Appels aux Pompiers pour secours à victimes : chacun doit prendre ses responsabilités !

La Brigade des Sapeurs Pompiers de Paris ne peut plus faire face, dans des délais raisonnables et des conditions de fatigue acceptables, à des appels de plus en plus nombreux. Les usagers doivent être responsabilisés, mais les pouvoirs publics, notamment l'Etat, doivent aussi assumer leur part de responsabilité.

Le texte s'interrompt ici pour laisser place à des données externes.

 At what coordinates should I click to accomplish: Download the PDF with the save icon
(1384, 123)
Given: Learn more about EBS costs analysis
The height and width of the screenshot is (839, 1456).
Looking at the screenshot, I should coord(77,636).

Prenez ci-après connaissance des travaux du Conseil de Paris à ce sujet.



Ecoutez aussi l'interview de Georges SARRE à RTL, le 1er octobre 2008, en cliquant ici.

Voeu adopté à l'unanimité par le Conseil de Paris le 30 septembre 2008

Appels aux Pompiers pour secours à victimes : chacun doit prendre ses responsabilités !
Vœu déposé par Georges SARRE au nom de l’exécutif municipal parisien, relatif à l’avenir du secours d’urgence à victime à Paris

Considérant que la Brigade des Sapeurs Pompiers de Paris reçoit aujourd’hui un nombre jamais atteint d’appels d’urgence (1,3 million d’appels en 2007, soit 460084 interventions, et 317106 victimes secourues) ;

Considérant que, parmi ces appels, un certain nombre d’appels abusifs contribuent à une crise du secours à victime ; considérant que les moyens et véhicules d’interventions pour secours à victimes mobilisés pour des motifs non urgents risquent de faire défaut à des interventions nécessaire pour répondre dans un temps très court à de véritables situations d’urgence ; considérant dès lors qu’il est nécessaire d’agir pour en diminuer significativement l’importance ;

Considérant qu’il faut donc responsabiliser les Parisiens et le cas échéant facturer les déplacements des pompiers consécutifs à des appels abusifs ;

Considérant par ailleurs que l’engorgement des services d’urgence des hôpitaux et la sous utilisation des services de la médecine de ville entraînent eux aussi un nombre croissant d’interventions non justifiées des pompiers ;

Considérant enfin que le traitement de l’urgence sociale et la coordination de l’ensemble des services de secours d’urgence et des associations de secouristes (Protection civile, Croix Rouge etc.) doivent être organisés pour garantir la qualité du service public d’urgence qu’assure la Brigade des Sapeurs Pompiers de Paris ;

Sur proposition de l’exécutif, le Conseil de Paris émet le vœu :

- que la ville de Paris et les municipalités d’arrondissement s’associent à la campagne de sensibilisation et d’information que la préfecture de police lancera prochainement, campagne qui incitera les Parisiens à composer le numéro des pompiers uniquement en cas d’urgence ;

- que le Préfet de police indique au Conseil de Paris par quelles modalités il compte mettre en place un système de facturation des interventions dont l’urgence n’est pas avérée dès lors qu’elle est constatée par les pompiers après leur intervention ;

- que le Préfet de police organise une concertation avec l’ensemble des acteurs du secours à victimes en vue d’établir un plan d’actions global visant à assurer la qualité du service public de secours d’urgence ;

- que dans ce cadre, soient mobilisés les services de l’État pour organiser le traitement de l’urgence sociale et la prise en charge des SDF de manière à décharger les pompiers de ces interventions ;

- que soient mobilisés des crédits de l’État et des moyens matériels pour maintenir un service public de secours de qualité ; qu’à ce titre, le Préfet de Police formule des propositions concrètes pour la mise en place d’une véritable plate forme d’appel vers le 112 – numéro d’appel unique des urgences sécuritaires, de secours aux personnes, et médicales – dans le but d’améliorer le tri des appels et la coordination des acteurs du secours à victime.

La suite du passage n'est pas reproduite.